【交通トレンド分析216】久しぶりに寝台特急「サンライズ出雲」に乗車 鳥海高太朗


 11月の3連休は、気温も高かったこと、そして多くの場所で天候にも恵まれたこともあり、観光地を中心ににぎわった。私自身は久しぶりに出雲大社へ向かうべく、旅行の計画を立てていた。できれば日本唯一の定期列車として運行されている寝台特急「サンライズ出雲」に乗って出雲まで移動したいと考えていた。しかし、サンライズ出雲は予約開始の1カ月前にほとんどの列車で売り切れてしまう人気列車であった。
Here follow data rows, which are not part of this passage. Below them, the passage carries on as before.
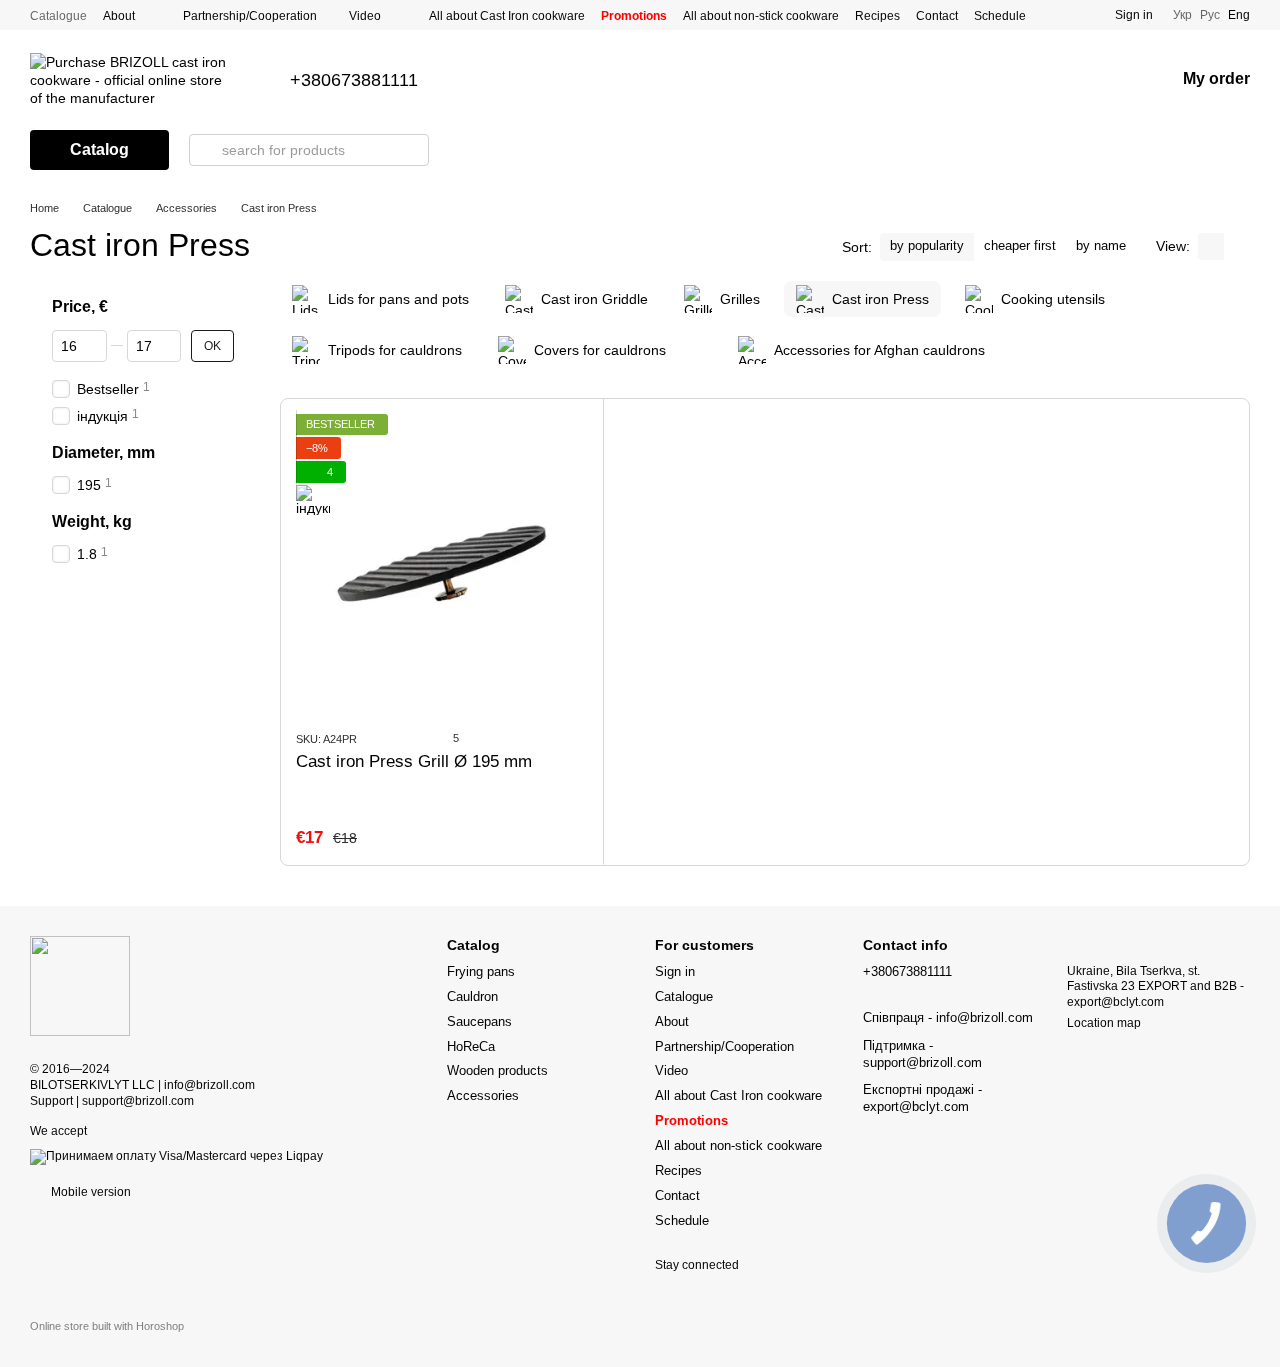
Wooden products (497, 1070)
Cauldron (472, 996)
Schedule (1000, 16)
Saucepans (479, 1021)
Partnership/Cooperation (250, 16)
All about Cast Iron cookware (507, 16)
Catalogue (58, 16)
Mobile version (89, 1192)
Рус (1210, 15)
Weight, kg (92, 521)
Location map (1104, 1023)
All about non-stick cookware (761, 16)
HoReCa (471, 1046)
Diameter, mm (103, 452)
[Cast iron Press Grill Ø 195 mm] (442, 564)
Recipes (877, 16)
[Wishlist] (1107, 80)
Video (365, 16)
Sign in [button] (675, 971)
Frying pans (481, 971)
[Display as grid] (1211, 246)
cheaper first (1020, 245)
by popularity (927, 245)
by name (1101, 245)
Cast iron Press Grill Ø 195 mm (414, 761)
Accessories (483, 1095)
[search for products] (205, 150)
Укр (1182, 15)
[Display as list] (1237, 246)
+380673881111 (354, 80)
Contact (937, 16)
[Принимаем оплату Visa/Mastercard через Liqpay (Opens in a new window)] (176, 1156)
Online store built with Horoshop (107, 1326)
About (119, 16)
 私の過去の経験上、乗車希望日の3日を切ってから時々空席が出ることもあったので、ギリギリまでチャンスを伺いながら、キャンセル可能な航空券を予約していた。そして乗車希望日の11月3日、当日の昼に最後にダメもとで駅のみどりの窓口に空いているか聞いてみると、なんと1室だけ空席が出たとのことで、その場で購入し、夜21時過ぎに東京駅へ。

 東京駅の発車は21時50分発、予約できたB寝台個室「シングル」の客室に荷物を置いて再度ホームへ出たが、特段引退する列車ではないが、「サンライズ出雲・瀬戸」では、いつでもカメラで車両をバックに写真を撮っている光景を見ることができる。もちろん私自身もカメラを撮影したが、写真を撮りたくなる列車だ。

 定刻に東京駅を発車した。私は祝日の夜の乗車だったが、平日の夜に出発する場合は、ホームで列車を待つ通勤客の姿を見ながら、ベッドで横になる光景は不思議だ。東京駅を発車した後、横浜駅、熱海駅、沼津駅、静岡駅、富士駅などに停車し、岡山方面へ向かっていく富士駅までは横になりながらも景色を楽しみ、その後に就寝し、岡山駅に着く朝7時前の車内アナウンスで目を覚ました。岡山駅に到着すると併結する「サンライズ瀬戸」号と切り離し作業が行われるが、切り離しの様子を見る人がホームに出ていた。

 今回、私は終点の出雲市ではなく、米子駅の次の安来駅で下車した。日本一の庭園と呼ばれる足立美術館の最寄り駅だったことで下車した。朝9時過ぎの到着で約11時間半の乗車時間だったが、個室寝台ということでゆっくりすることができた。

 今回は友人が東京駅でお弁当を差し入れてくれたので、車内で駅弁を食べたが、車内販売はないので(自販機はある)、乗車前に購入しておく必要があるので利用する際に頭に入れておくといいだろう。

 最終的に特急「やくも」で安来駅から出雲市駅まで向かったが、車内で横になって6時間ほど寝られたので、眠気もなく旅ができた。寝台列車の楽しみを改めて知った旅となった。